Try it:
Only the lines from the one containing "Open the Просмотр menu" through the end of the data are wanted, reproduced exactly and without pictures.

Data records
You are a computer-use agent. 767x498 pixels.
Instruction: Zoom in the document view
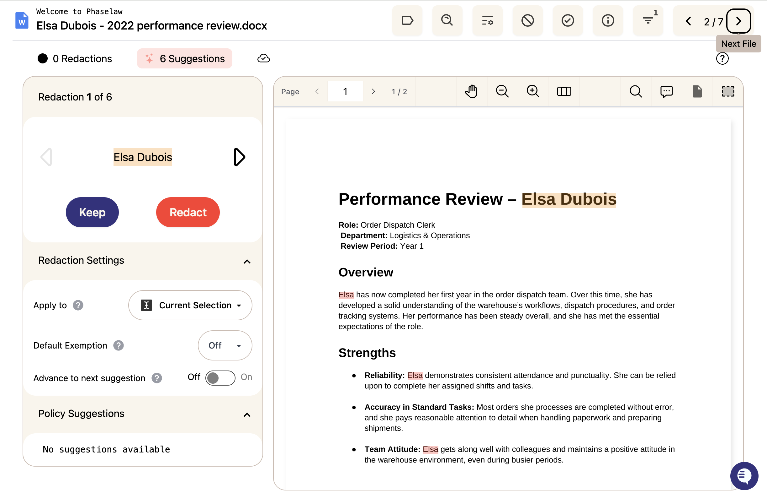pos(533,92)
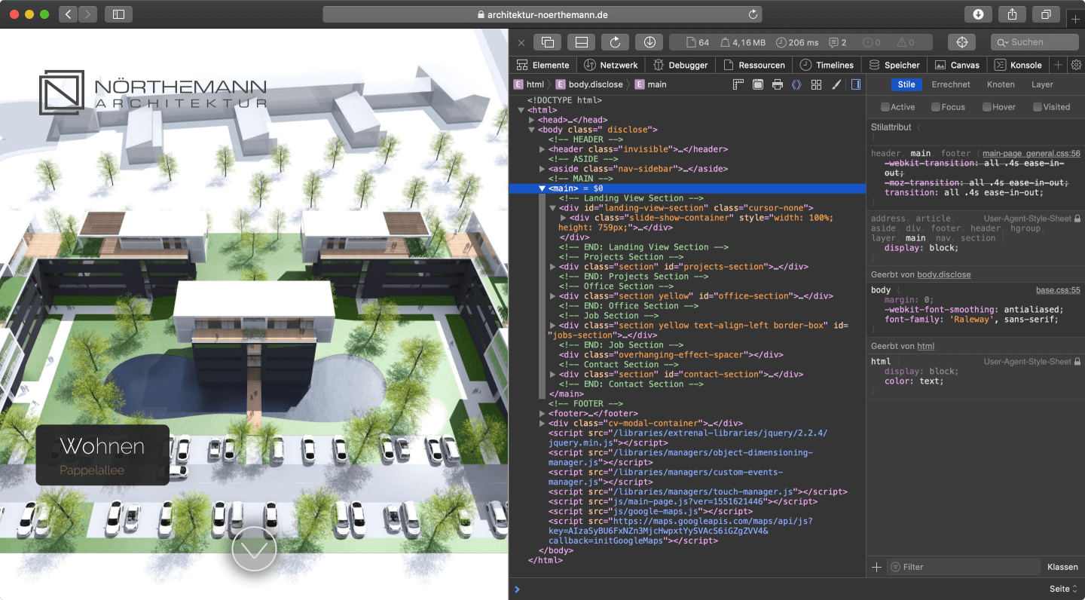Image resolution: width=1085 pixels, height=600 pixels.
Task: Click the styles Filter input field
Action: [964, 567]
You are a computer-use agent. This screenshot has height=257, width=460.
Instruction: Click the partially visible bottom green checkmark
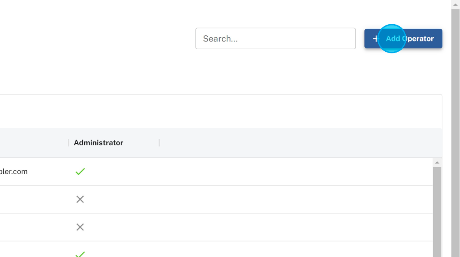(x=80, y=255)
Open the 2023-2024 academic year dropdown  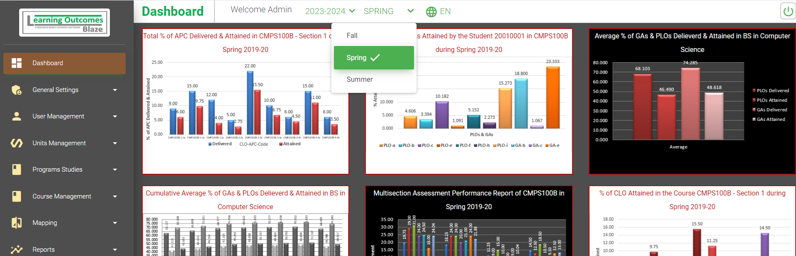[x=330, y=11]
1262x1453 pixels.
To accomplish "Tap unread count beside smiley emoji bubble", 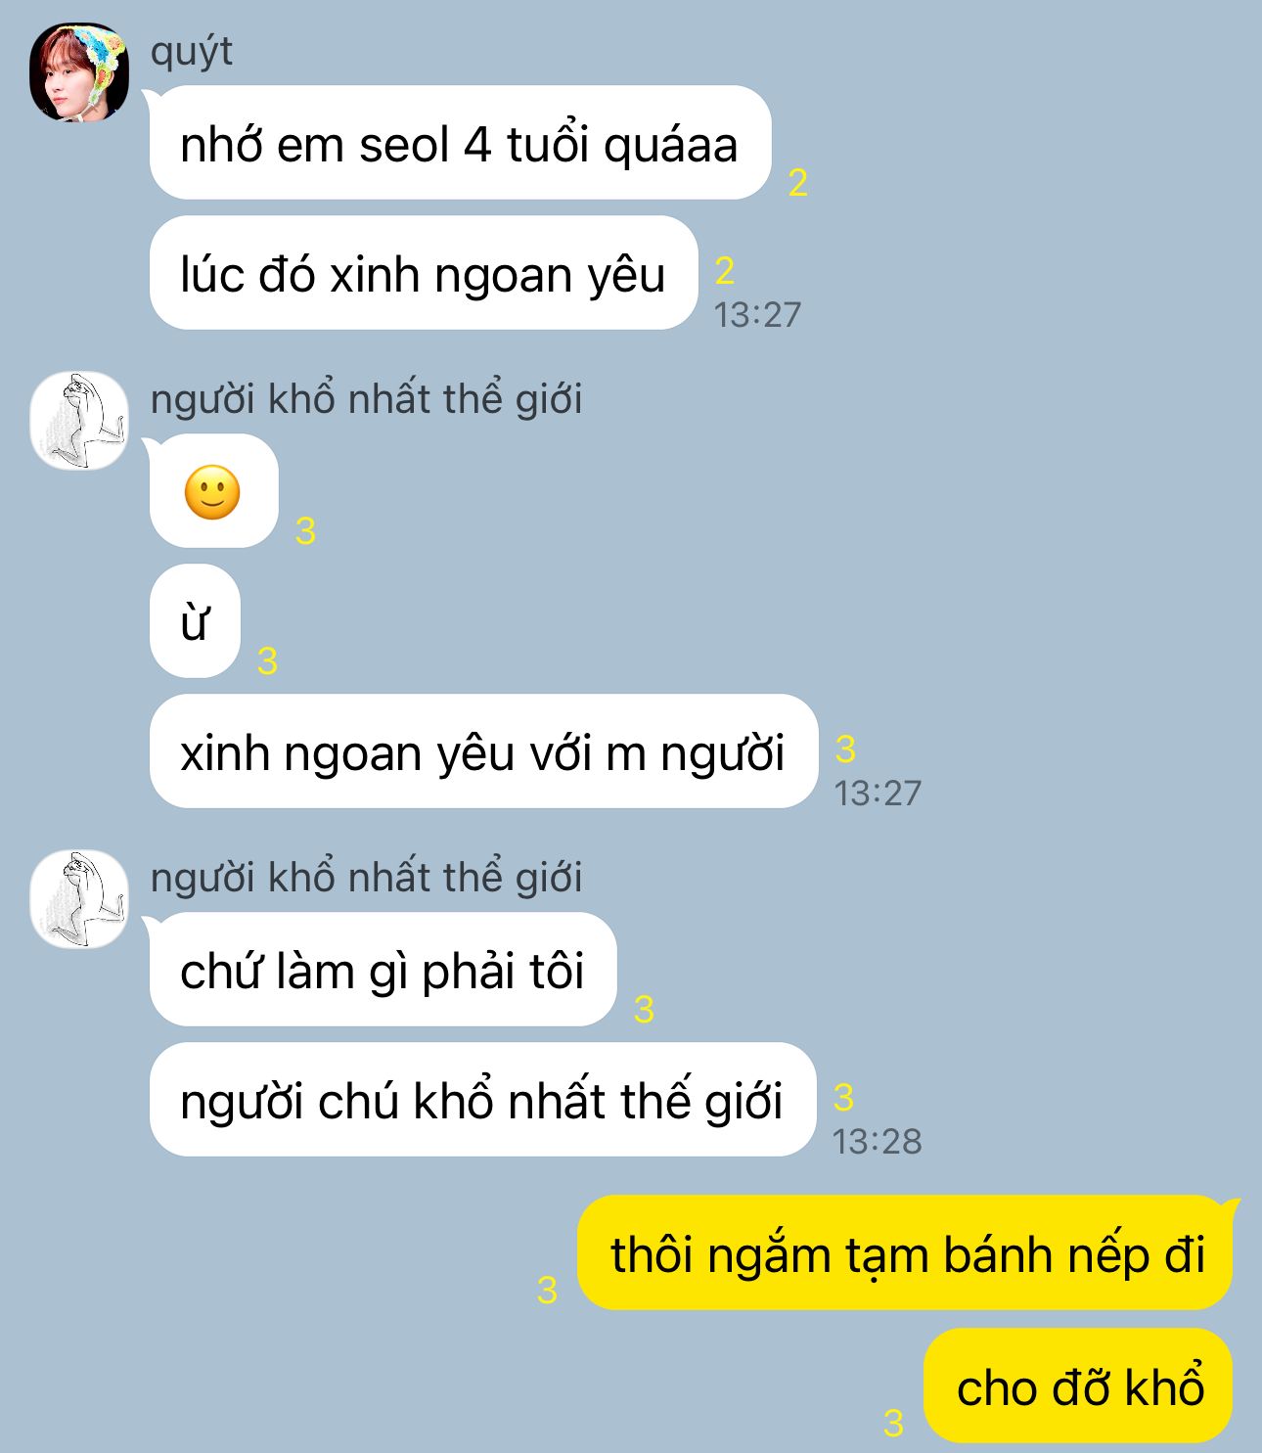I will [305, 531].
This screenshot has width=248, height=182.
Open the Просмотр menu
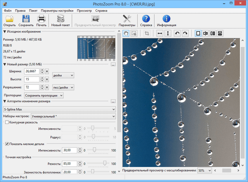pos(84,10)
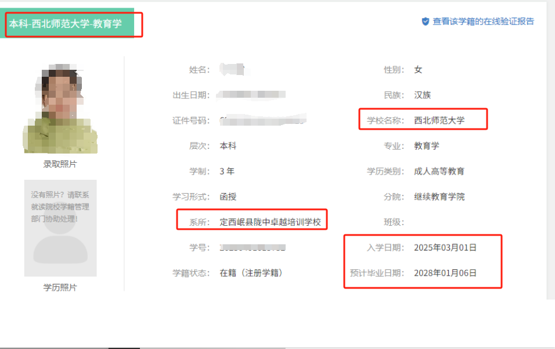This screenshot has height=349, width=555.
Task: Click the 录取照片 admission photo thumbnail
Action: [x=61, y=109]
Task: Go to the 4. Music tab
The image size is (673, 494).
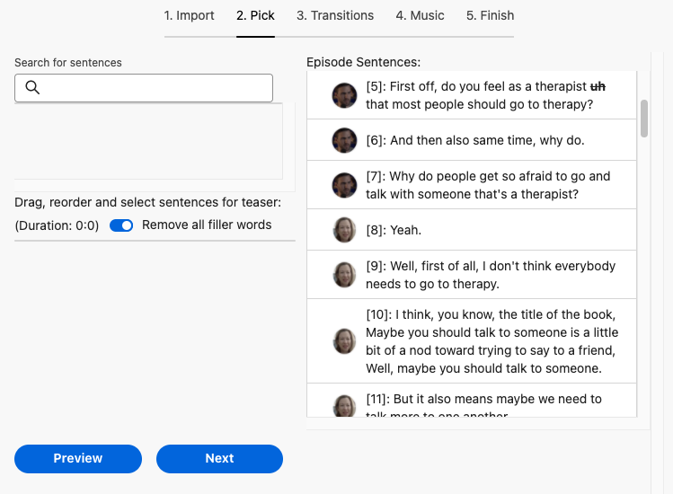Action: click(420, 15)
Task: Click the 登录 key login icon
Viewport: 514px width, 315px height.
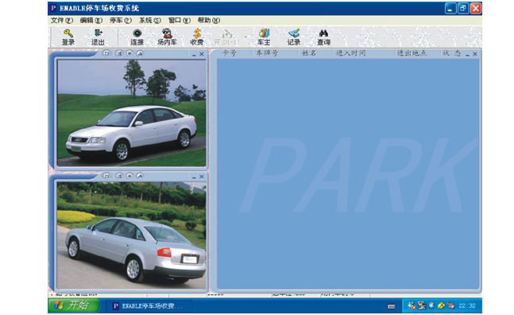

Written solution:
Open the Просмотр menu
pos(84,10)
This screenshot has height=349, width=555.
Task: Click the 录取照片 admission photo thumbnail
Action: [x=61, y=109]
Task: Go to the 4. Music tab
The image size is (673, 494).
Action: click(420, 15)
Task: Click the 登录 key login icon
Viewport: 514px width, 315px height.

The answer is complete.